Süddeutsche Zeitung

Unterhaching:Menschliches, Morde und Mystik im Hachinger Tal

Vor zehn Jahren haben sich Hobby-Autoren zum Hachinger Autorenkreis zusammengefunden. Ihre Geschichten sind schon einmal inspiriert vom Unterhachinger Gemeinderat.

Von Iris Hilberth, Unterhaching

"Weißt, jetzt ist meine Heldin leider gestorben. Ist ganz verzweifelt aus dem Haus gelaufen, die Augen blind von Tränen und direkt vor einen Lastwagen. Das war nicht geplant. Jetzt steh ich da und weiß nicht, wie ich ohne sie weiterschreiben soll. Dabei bin ich erst auf Seite 410."

Ganz so viele Seiten hat Gertraud Schuberts jüngster Erzählband mit den 25 Kurzgeschichten über die "Haberletzerin" und ihren "Ingeniör" zwar nicht, doch man kann es sich gut vorstellen, dass Schubert genauso wie ihre Hauptfigur Minna zu Hause in Unterhaching am Computer sitzt und schreibt und schreibt. Etwas Lustiges vielleicht, etwas Spannendes, und ein bisschen skurril darf es auch sein. Vor allem sollte es unterhaltsamer sein als die Sitzungsvorlagen, die Schubert als Gemeinderätin der Grünen auf den Tisch bekommt. Obwohl? So manches Thema aus dem Rathaus findet man durchaus in ihren Erzählungen wieder, und in Unterhaching spielen sie sowieso.

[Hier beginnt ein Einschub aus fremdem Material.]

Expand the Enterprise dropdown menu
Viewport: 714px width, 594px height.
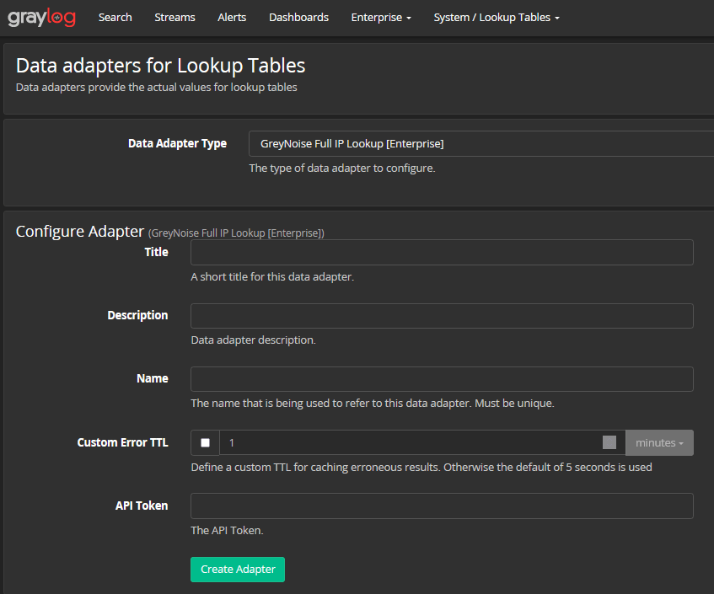click(381, 17)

Seit zehn Jahren kommt der Hachinger Autorenkreis zusammen

"Bei großen Geschichten muss man dran bleiben", sagt sie, "da braucht man Zeit und Muße." Und wieder fällt einem unwillkürlich die Haberletzerin ein, die in der Geschichte gar nichts anderes mehr interessiert als ihre Schreiberei, die sich nur noch von Fertigpizza ernährt und den Gatten in die Verzweiflung treibt. Nur wie ist das bei Schubert, wenn es ihr mal so geht wie der Haberletzerin? Wenn ihr plötzlich die Idee fehlt, wie es weitergehen könnte, oder wenn sie wissen will, ob die Geschichte so überhaupt funktionieren kann? Dann fragt sie nicht den "Ingeniör", dann bittet sie gerne mal den Hachinger Autorenkreis um Rat.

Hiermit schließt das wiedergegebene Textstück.